Work task:
Repeat only the lines below from the one containing "This screenshot has height=768, width=1024." through the one containing "1389x868 pixels.", inclusive, exactly as written.

[Stored items]

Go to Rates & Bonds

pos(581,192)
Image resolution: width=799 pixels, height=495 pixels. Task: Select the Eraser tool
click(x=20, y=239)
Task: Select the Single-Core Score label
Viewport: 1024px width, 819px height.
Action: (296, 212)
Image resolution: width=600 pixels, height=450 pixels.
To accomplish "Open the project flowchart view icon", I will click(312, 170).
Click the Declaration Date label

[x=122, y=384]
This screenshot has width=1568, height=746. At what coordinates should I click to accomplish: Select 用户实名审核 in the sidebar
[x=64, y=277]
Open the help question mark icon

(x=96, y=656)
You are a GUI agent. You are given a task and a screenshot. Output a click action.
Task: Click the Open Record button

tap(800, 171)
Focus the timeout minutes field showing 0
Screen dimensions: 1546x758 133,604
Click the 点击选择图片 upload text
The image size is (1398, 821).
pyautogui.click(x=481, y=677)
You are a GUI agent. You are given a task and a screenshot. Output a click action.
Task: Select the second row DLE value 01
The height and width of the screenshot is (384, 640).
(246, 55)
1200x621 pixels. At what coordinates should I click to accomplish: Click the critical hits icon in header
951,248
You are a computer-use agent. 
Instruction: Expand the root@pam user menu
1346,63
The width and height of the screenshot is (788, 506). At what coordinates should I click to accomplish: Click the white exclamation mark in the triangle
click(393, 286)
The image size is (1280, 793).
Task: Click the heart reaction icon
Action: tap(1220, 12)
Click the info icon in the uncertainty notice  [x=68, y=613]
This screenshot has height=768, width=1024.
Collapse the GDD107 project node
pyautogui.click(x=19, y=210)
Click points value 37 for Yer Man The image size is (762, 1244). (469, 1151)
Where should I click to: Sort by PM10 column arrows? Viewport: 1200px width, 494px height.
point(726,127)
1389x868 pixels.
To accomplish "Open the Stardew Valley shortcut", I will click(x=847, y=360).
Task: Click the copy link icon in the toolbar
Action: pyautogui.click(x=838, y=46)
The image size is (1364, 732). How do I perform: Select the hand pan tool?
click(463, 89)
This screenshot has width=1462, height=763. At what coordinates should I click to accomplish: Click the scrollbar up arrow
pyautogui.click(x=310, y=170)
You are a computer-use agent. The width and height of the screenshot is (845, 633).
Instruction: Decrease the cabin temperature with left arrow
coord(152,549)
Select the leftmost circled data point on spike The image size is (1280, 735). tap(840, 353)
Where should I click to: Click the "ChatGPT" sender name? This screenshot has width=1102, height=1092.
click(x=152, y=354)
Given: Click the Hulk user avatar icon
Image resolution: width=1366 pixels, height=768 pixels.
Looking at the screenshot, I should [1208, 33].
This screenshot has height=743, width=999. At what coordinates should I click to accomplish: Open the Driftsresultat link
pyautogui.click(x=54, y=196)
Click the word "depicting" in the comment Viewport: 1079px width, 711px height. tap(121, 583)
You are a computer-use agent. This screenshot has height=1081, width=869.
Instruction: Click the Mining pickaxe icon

Solution to this exercise:
This screenshot has height=768, width=1024.
Collapse the GDD107 project node
pyautogui.click(x=19, y=210)
Click points value 37 for Yer Man The image size is (762, 1244). (469, 1151)
Where should I click to: Sort by PM10 column arrows? Viewport: 1200px width, 494px height.
point(726,127)
1389x868 pixels.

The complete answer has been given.